Plegados a esta interpretación judicial, los postuladores de la causa, junto con buena parte de los obispos argentinos y Francisco, sostienen ahora que hubo un crimen donde antes no habían encontrado pruebas. El problema de que la Justicia de esa época haya estado, por decir poco, sospechada de parcialidad ideológica, no se alude. Pero además se quiere transformar el hostigamiento y la vigilancia hacia el obispo, a todas luces política, en presunto "odio a la fe". La fragilidad de este punto es clamorosa.

Es posible que la Congregación para la Causa de los Santos sólo haya recibido una versión rosada de todo el asunto. Al parecer, no tuvieron acceso, por ejemplo, a los documentos de monseñor Bernardo Witte, sucesor de Angelelli, quien investigó a fondo la muerte y siempre sostuvo que fue un accidente. Ni al relato del único testigo directo del caso. No deben haber recogido tampoco testimonios del contraejemplo episcopal del obispo, de su adhesión al tercermundismo y de su compromiso con las organizaciones terroristas.

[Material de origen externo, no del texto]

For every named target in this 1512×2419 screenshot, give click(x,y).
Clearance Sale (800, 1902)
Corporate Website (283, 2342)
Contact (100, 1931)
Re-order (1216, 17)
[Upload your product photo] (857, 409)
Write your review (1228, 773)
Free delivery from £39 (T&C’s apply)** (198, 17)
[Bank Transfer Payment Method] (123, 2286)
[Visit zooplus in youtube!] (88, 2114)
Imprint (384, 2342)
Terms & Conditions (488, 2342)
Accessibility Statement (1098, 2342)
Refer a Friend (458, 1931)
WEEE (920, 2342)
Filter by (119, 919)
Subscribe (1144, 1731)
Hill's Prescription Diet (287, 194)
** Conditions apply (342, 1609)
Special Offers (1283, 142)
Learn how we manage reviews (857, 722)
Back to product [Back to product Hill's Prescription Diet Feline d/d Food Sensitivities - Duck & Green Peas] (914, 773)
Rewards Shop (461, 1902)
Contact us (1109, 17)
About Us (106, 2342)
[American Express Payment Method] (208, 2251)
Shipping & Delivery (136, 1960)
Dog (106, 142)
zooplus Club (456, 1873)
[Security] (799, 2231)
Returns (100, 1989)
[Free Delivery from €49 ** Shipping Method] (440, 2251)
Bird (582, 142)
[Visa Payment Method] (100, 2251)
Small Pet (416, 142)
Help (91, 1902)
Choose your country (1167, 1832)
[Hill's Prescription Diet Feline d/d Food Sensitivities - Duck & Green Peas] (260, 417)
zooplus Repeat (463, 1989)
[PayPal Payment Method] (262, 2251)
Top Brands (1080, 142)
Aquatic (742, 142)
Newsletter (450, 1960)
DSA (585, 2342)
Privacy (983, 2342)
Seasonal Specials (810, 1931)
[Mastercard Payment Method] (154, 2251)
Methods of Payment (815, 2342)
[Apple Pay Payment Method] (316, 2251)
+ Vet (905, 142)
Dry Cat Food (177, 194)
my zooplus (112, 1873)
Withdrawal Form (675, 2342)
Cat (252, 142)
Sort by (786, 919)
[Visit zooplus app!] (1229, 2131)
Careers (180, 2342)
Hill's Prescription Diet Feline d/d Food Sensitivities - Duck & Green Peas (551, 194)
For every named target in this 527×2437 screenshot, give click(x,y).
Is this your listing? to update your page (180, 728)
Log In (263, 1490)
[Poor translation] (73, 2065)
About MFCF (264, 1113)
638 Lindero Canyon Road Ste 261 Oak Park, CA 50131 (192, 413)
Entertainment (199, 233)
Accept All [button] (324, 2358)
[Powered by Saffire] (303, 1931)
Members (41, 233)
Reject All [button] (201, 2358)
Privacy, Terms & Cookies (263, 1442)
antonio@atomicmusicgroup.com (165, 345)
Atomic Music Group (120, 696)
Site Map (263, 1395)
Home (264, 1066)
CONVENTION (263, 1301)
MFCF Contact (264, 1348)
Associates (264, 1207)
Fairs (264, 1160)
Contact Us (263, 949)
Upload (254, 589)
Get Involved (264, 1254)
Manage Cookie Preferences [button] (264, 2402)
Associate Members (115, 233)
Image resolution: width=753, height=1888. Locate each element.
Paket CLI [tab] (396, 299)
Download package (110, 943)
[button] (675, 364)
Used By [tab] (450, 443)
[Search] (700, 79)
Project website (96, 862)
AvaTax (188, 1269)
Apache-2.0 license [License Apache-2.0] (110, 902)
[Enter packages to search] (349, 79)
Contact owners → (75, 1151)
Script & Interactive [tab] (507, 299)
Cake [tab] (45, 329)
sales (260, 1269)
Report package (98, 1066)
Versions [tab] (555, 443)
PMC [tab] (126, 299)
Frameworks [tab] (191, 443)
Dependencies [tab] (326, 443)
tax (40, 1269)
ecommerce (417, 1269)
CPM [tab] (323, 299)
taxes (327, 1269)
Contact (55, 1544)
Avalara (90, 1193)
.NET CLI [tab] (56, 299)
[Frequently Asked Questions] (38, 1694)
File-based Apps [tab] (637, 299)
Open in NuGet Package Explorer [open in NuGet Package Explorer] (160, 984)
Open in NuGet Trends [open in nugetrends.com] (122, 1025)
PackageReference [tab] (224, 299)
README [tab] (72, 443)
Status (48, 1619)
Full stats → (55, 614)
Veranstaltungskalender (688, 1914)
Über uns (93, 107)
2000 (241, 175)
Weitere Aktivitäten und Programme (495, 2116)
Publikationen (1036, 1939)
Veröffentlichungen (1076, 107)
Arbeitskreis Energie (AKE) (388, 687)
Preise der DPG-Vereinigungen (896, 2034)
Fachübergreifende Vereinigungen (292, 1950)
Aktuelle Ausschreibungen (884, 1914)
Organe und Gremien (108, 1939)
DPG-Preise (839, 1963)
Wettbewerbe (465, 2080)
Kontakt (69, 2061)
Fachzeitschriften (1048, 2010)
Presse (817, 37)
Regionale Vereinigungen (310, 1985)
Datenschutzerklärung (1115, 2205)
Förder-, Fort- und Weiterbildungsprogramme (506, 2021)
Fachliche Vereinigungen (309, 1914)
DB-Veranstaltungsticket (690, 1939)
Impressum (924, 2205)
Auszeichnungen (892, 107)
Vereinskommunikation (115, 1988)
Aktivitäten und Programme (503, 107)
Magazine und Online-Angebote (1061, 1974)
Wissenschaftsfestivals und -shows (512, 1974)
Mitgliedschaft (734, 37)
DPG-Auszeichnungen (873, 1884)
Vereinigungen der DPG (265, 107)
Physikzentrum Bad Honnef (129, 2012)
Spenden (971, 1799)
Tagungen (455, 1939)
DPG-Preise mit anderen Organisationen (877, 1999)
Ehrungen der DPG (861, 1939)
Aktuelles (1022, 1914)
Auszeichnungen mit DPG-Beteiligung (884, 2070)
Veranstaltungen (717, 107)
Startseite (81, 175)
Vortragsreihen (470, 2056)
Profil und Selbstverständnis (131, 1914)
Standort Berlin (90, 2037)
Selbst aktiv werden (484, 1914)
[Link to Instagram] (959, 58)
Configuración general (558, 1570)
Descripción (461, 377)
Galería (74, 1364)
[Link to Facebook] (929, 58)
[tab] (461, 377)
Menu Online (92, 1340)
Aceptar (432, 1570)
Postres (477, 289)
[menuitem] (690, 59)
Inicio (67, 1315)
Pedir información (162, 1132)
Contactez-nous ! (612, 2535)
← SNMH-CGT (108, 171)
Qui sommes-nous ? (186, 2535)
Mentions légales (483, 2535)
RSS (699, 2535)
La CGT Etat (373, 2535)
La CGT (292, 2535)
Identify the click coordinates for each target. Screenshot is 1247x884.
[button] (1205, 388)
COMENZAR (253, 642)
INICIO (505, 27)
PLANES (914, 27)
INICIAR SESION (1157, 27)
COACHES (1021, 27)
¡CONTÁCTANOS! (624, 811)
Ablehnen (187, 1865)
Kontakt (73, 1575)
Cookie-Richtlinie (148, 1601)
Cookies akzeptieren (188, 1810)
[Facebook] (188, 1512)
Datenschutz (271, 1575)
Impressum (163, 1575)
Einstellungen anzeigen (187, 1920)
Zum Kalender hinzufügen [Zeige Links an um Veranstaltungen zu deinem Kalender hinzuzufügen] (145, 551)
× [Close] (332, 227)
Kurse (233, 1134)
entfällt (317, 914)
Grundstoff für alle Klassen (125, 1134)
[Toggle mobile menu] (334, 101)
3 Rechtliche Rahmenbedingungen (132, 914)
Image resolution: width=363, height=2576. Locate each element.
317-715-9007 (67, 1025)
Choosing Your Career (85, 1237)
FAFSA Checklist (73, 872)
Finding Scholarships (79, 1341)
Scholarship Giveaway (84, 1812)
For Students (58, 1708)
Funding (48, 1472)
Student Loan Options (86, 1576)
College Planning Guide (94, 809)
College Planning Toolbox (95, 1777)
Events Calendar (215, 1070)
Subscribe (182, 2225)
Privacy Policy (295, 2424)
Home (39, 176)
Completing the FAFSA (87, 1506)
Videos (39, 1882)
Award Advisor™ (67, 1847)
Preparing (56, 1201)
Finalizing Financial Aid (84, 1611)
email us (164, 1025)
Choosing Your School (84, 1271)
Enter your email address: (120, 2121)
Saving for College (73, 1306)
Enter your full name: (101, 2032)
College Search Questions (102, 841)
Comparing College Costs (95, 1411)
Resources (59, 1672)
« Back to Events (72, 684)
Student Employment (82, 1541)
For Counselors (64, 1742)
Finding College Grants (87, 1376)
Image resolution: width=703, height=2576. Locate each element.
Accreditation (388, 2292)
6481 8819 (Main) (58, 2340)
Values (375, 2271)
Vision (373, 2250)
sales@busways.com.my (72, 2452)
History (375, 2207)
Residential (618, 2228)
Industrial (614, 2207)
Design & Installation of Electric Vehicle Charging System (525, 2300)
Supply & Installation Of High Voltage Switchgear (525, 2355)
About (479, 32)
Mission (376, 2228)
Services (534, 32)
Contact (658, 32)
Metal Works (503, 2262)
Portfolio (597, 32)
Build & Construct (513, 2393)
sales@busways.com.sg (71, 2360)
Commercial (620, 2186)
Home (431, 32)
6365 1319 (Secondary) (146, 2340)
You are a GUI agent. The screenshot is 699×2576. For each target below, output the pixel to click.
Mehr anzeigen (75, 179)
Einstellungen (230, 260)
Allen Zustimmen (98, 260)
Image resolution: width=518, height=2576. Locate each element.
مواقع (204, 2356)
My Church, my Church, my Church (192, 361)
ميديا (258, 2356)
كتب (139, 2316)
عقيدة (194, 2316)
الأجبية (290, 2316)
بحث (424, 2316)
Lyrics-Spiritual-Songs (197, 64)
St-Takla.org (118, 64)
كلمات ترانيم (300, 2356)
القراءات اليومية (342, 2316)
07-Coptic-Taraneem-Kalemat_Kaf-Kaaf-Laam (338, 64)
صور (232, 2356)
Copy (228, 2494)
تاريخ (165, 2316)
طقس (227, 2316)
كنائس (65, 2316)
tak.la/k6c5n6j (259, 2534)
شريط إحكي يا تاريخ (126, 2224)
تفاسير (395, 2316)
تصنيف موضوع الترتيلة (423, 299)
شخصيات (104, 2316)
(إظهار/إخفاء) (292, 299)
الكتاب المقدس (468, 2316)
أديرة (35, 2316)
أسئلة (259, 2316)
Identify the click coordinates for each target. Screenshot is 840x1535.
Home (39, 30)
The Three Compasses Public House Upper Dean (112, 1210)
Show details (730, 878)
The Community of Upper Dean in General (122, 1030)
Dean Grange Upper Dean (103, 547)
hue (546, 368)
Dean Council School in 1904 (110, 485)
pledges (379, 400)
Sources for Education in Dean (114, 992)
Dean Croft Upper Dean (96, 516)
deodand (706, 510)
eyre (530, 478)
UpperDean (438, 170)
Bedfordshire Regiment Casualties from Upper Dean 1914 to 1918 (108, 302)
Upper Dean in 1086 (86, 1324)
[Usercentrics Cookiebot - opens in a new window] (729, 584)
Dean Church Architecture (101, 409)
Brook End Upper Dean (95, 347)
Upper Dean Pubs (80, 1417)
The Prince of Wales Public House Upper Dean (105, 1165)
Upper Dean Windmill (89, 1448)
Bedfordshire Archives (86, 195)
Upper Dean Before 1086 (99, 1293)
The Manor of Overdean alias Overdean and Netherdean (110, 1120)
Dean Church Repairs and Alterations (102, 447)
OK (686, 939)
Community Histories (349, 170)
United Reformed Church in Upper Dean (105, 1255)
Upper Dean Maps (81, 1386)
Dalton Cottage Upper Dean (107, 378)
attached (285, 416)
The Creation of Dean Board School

Pero la insistencia en proseguir con el proceso pese a estas graves objeciones, hechas públicas, así como la inusual presión desde adentro de la Iglesia para detener la causa, no dejan de sorprender y alimentan las sospechas de que hay una voluntad política de beatificar a Angelelli.

Hay una corrección política a la que ni Francisco ni nuestros obispos se atreven a desafiar, y que deriva del complejo de muchos de ellos por el pasado de nuestro país o del temor a las críticas de la izquierda.

No cabe duda de que, junto con Angelelli, se dará carta de ciudadanía al tercermundismo, que fue una desnaturalización del mensaje cristiano, más centrado en el hombre y su realidad material que en su salvación sobrenatural, y que utilizó categorías marxistas de análisis de la realidad económica y del cambio social. Una desviación de la doctrina cristiana que causará confusión en no pocos fieles.

Y es posible que aquella corrección política impulse también las causas de otros íconos de esa otra iglesia que ahora se promociona. Así podría ocurrir con los palotinos asesinados en la Parroquia San Patricio del barrio de Belgrano, un crimen sin dudas horroroso pero que no puede hacerse pasar por odio a la fe a menos que se oculte el evidente compromiso de esos sacerdotes con Montoneros. Y lo mismo podría suceder con el padre Carlos Mujica, inspirador de ese grupo armado. Aunque, al menos, se insiste en que él se arrepintió.

La preocupación por el daño que pueden causar estas confusiones está atravesada por una última pregunta inquietante, que sobrevuela todo el asunto y causa el mayor estupor. ¿Cómo es posible que el Papa supiera todo esto y aun así haya impulsado un martirio que nadie verificó?